The primary goal of health research is to learn more about human health to prevent and appropriately treat diseases. Many lives have benefited from research yet, on occasion, research can cause harm to indigenous populations (Baydala et. al, 2006, Dingwall, 2008 & Hayward, et. al, 2021). Conducting research ‘on’ or ‘about’ indigenous populations results in findings that do not align with indigenous principles or values and resulting in poorer health outcomes, promoting acculturation and increasing health inequity.
This is evident in the health of the indigenous population of Aotearoa (New Zealand) (Te Kaunihera Rata O Aotearoa, 2019). This is also relevant to wāhine Māori (Māori women) with diabetes in pregnancy (DiP) an example of this is, Māori with Gestational Diabetes Mellitus (GDM) have a higher risk of developing Type 2 diabetes (T2DM) or Impaired Glucose Tolerance (IGT) in a shorter time frame of two years than the predicted five years in the overall general GDM population. (Reid et. al 2018, New Zealand Society for the Study of Diabetes, 2022)

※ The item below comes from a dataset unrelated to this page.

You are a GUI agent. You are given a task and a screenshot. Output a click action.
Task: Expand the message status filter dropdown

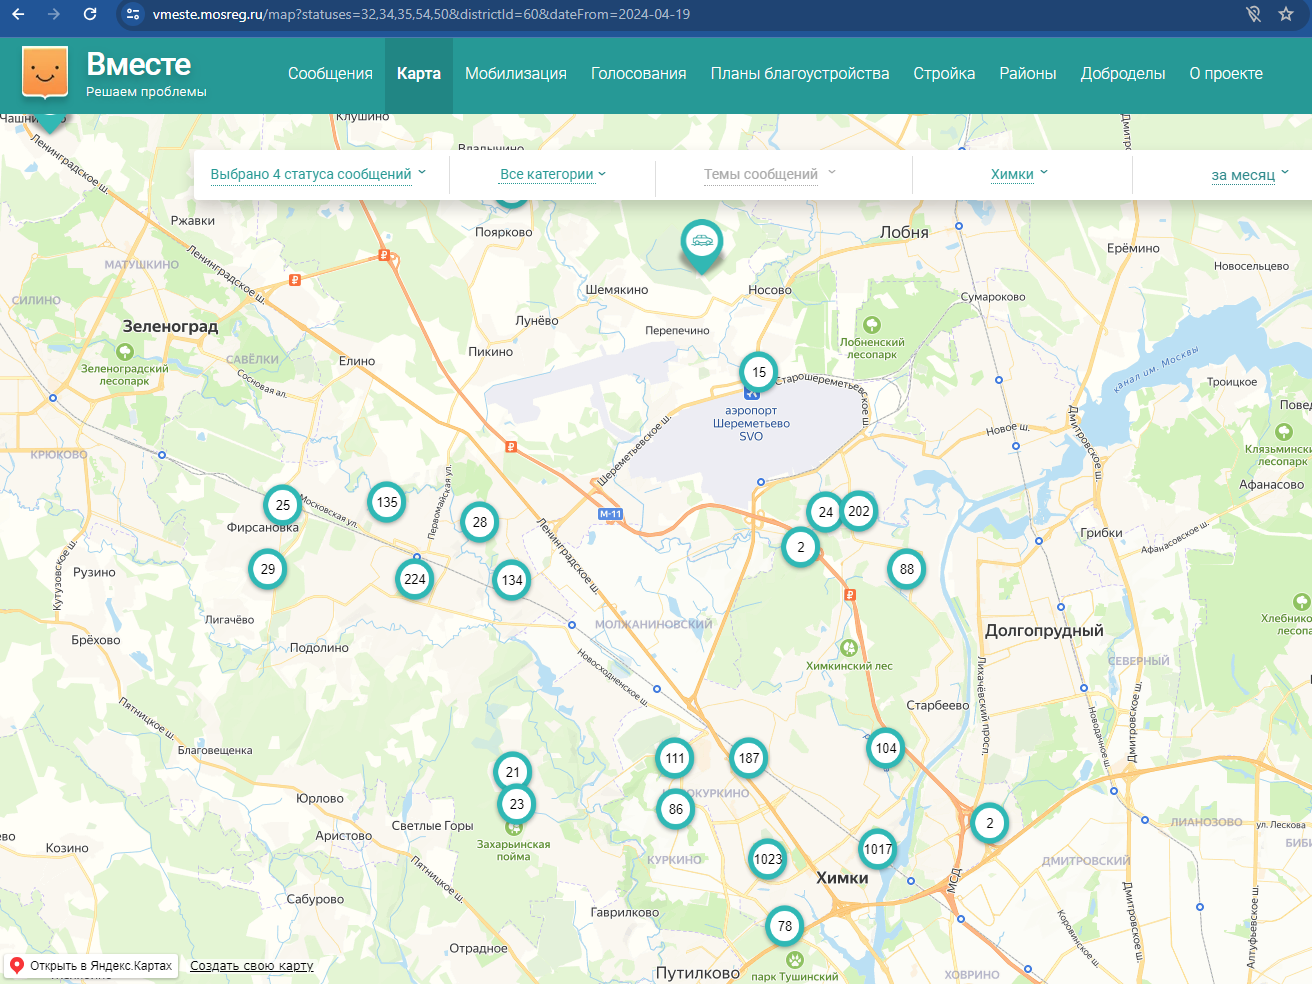point(318,174)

Indigenous research methods allows opportunities to amplify the voice of indigenous women in healthcare delivery.
Founded in Kaupapa Māori qualitative research, the Masters Research project Ngā Hua o Te Kōpū aims to understand the experience of wāhine Māori and their whānau (families) who have had a pregnancy with diabetes. Kaupapa Māori methodology can be simply defined as research done by Māori, for Māori and with Māori from conception, through to implementation and transformation.
Focusing on amplifying Māori voice to improve DIP outcomes and how care is delivered, ten to twelve wāhine Māori (and their whānau) have participated in five focus groups in geographically diverse areas of the Waikato region, Aotearoa.
While the collection of data is currently ongoing, preliminary themes following Kaupapa Māori grounded analysis will be presented, alongside a deeper consideration of the role of indigenous methodology in research with indigenous pregnant individuals. Findings will be presented in the following three areas 1) healthcare needs of Māori wāhine hapū (pregnant women) with diabetes, 2) indigenous research with wāhine hapū and 3) the learnings of an developing indigenous researcher.\
Datta (2018) states that in indigenous methodology “both the research and researcher increasingly require decolonisation so that the researcher can create a positive impact on participants and the community and conduct research ethically”. As an emerging indigenous researcher, how this work has decolonised both the research and the researcher will be discussed.
While Western health research has led to significant developments in pregnancy care, refining and improving health care practices requires the inclusion of indigenous research, that looks human health in a different angle and light and that is focussed on improving health outcomes for indigenous populations around the world.